The whole Bible is divided into five great divisions, each determined by its subject-matter.
1. The Old Testament has for its subject the King and his coming Kingdom, in promise and prophecy.
2. The Four Gospels the Kingdom offered and rejected. The King crucified by Israel in the Land.
3. The Acts and earlier Pauline Epistles; the King and Kingdom re-offered (iii.19-21); and rejected, by the Dispersion in Rome (Acts xxviii.25, 26).
4. The Later Pauline Epistles. The Kingdom in abeyance. The King made Head over all things to the Church.
5. The Apocalypse. The Kingdom set up with Divine judgment, in Power-Glory. The King enthroned.

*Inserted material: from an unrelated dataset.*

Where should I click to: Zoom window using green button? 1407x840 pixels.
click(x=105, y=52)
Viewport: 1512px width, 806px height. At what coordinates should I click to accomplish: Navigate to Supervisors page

Then, during the fourth of these, we have the Epistles relating to the Mystery - the Church of God - during this present interval, while the King is in heaven and His Kingdom is in abeyance; and, while the preaching of |the gospel of the kingdom| is suspended, and |the gospel of the grace of God| is proclaimed. Of course, if there is no difference between these two pieces of |good-news,| and the kingdom is the same thing as the Church or Body of Christ, then there is an end of the whole matter; not merely of our task, but of the Bible itself. For, if words do not mean what they say when used of a plain, literal, matter of fact like this, then words are useless for the purposes of revelation altogether. We have concealment and confusion in its place; and an Apocrypha instead of an Apocalypse.
But, believing in the perfection of God's words, and not merely of his Word, we submit that we have here a first great reason for our proposition, that the Church (the body of Christ) is not the subject of the Apocalypse.
It will be easier to receive this when we come to accumulate the evidence. We submit this first reason, simply asking our readers to believe what God says.